7. O repasse de recursos públicos para as contas bancárias pessoais dos candidatos, além de malferir o disposto nos arts. 7º e 8º da Res.–TSE nº 23.463/2015, enseja o ressarcimento ao Erário dos valores, art. 72, § 1º, da Res.–TSE nº 23.463/2015, consoante sugerido pela Asepa, diante do incontroverso dispêndio irregular desses recursos, não estando as contas pessoais vinculadas à campanha eleitoral, o que gera confusão patrimonial entre a pessoa jurídica do candidato e a pessoa física. [...].

(TSE - PCE: 00004316920166000000 BRASÍLIA - DF 43169, Relator: Min. Tarcisio Vieira De Carvalho Neto, Data de Julgamento: 26/11/2020, Data de Publicação: DJE - Diário de Justiça Eletrônico, Tomo 264)

(Grifei.)

 

Como anteriormente referido, o candidato deixou de aproveitar as oportunidades para esclarecimentos, e as informações disponíveis no banco de dados da Justiça Eleitoral não apresentam elementos que elucidem a regularidade dos gastos, de modo que os apontamentos realizados pelo órgão ministerial caracterizam verba pública aplicada irregularmente, e alcançam o montante de R$ 2.630,00, impondo-se o recolhimento ao Tesouro Nacional, nos termos do art. 79, § 1º, da Resolução TSE n. 23.607/19.

Por fim, destaco que o somatório das irregularidades, no valor de R$ 4.411,01 (R$ 695,65 + R$ 1.085,36 + R$ 2.630,00), representa 55,14% do total de recursos declarados pelo prestador (8.000,00), impedindo um juízo de aprovação com ressalvas mediante a aplicação dos princípios da proporcionalidade e razoabilidade. A desaprovação das contas é medida que se impõe.

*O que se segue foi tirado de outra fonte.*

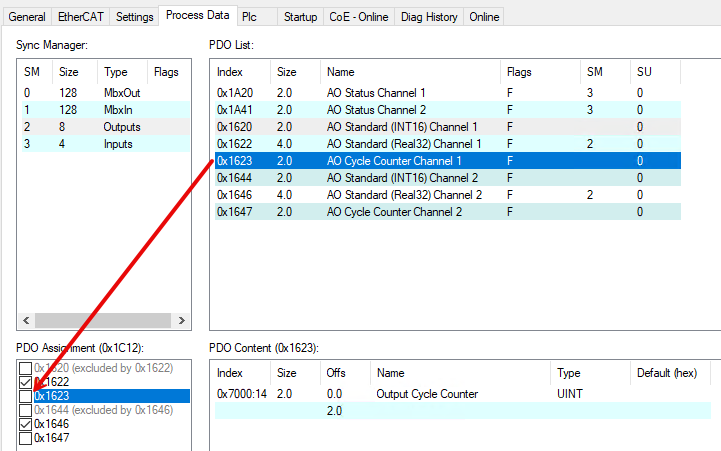721x451 pixels.
Task: Click the Flags column header in PDO List
Action: pos(540,72)
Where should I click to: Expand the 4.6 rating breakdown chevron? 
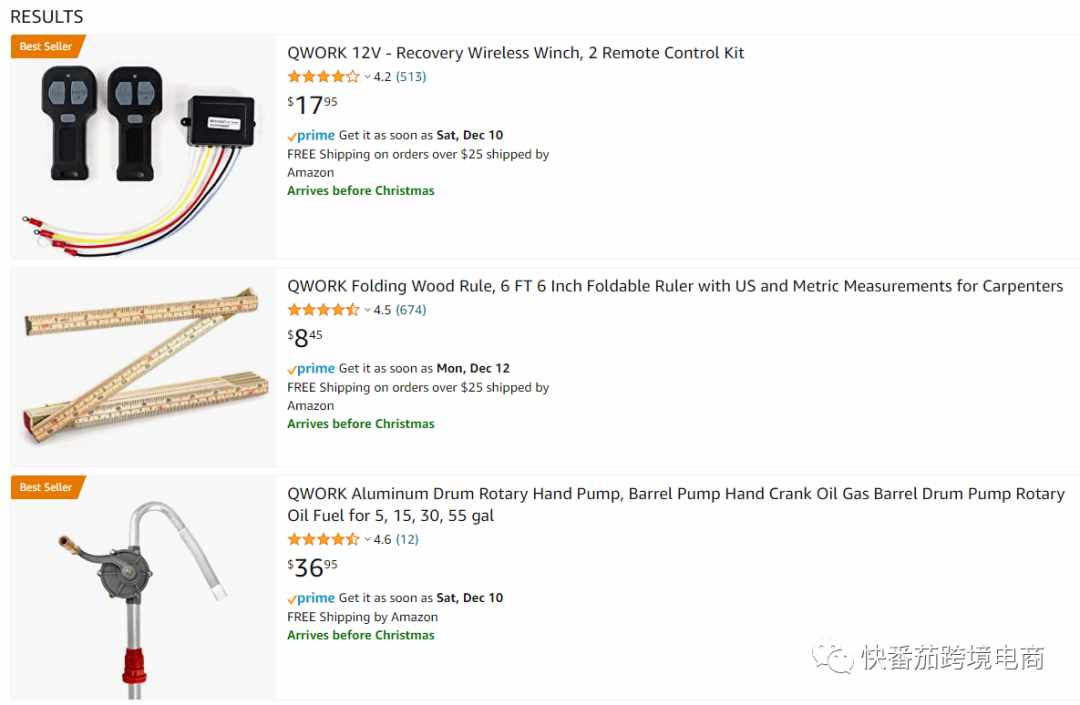tap(367, 539)
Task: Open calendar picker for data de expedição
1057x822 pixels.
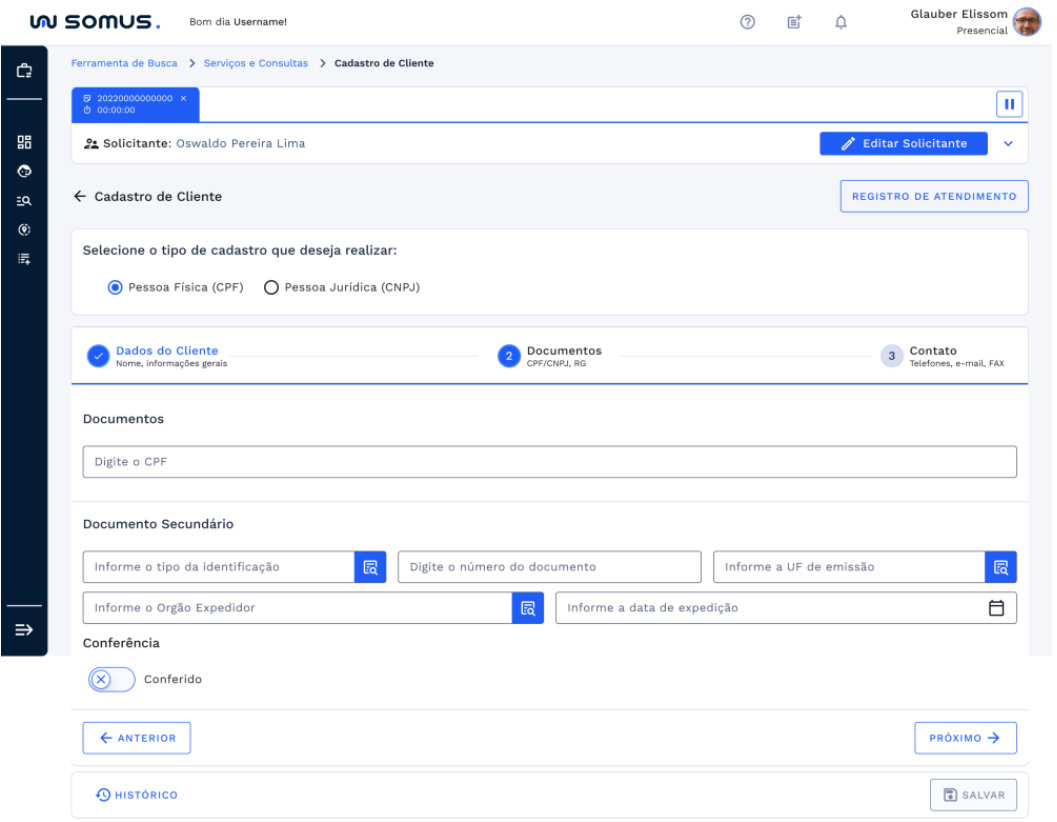Action: click(996, 608)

Diante do exposto, VOTO pela desaprovação das contas de EDISON MARTINS DE SOUZA JUNIOR, candidato ao cargo de deputado federal, e determino o recolhimento do valor de R$ 4.411,01 (R$ 695,65/RONI e R$ 3.715,36/FEFC) ao Tesouro Nacional, nos termos da fundamentação.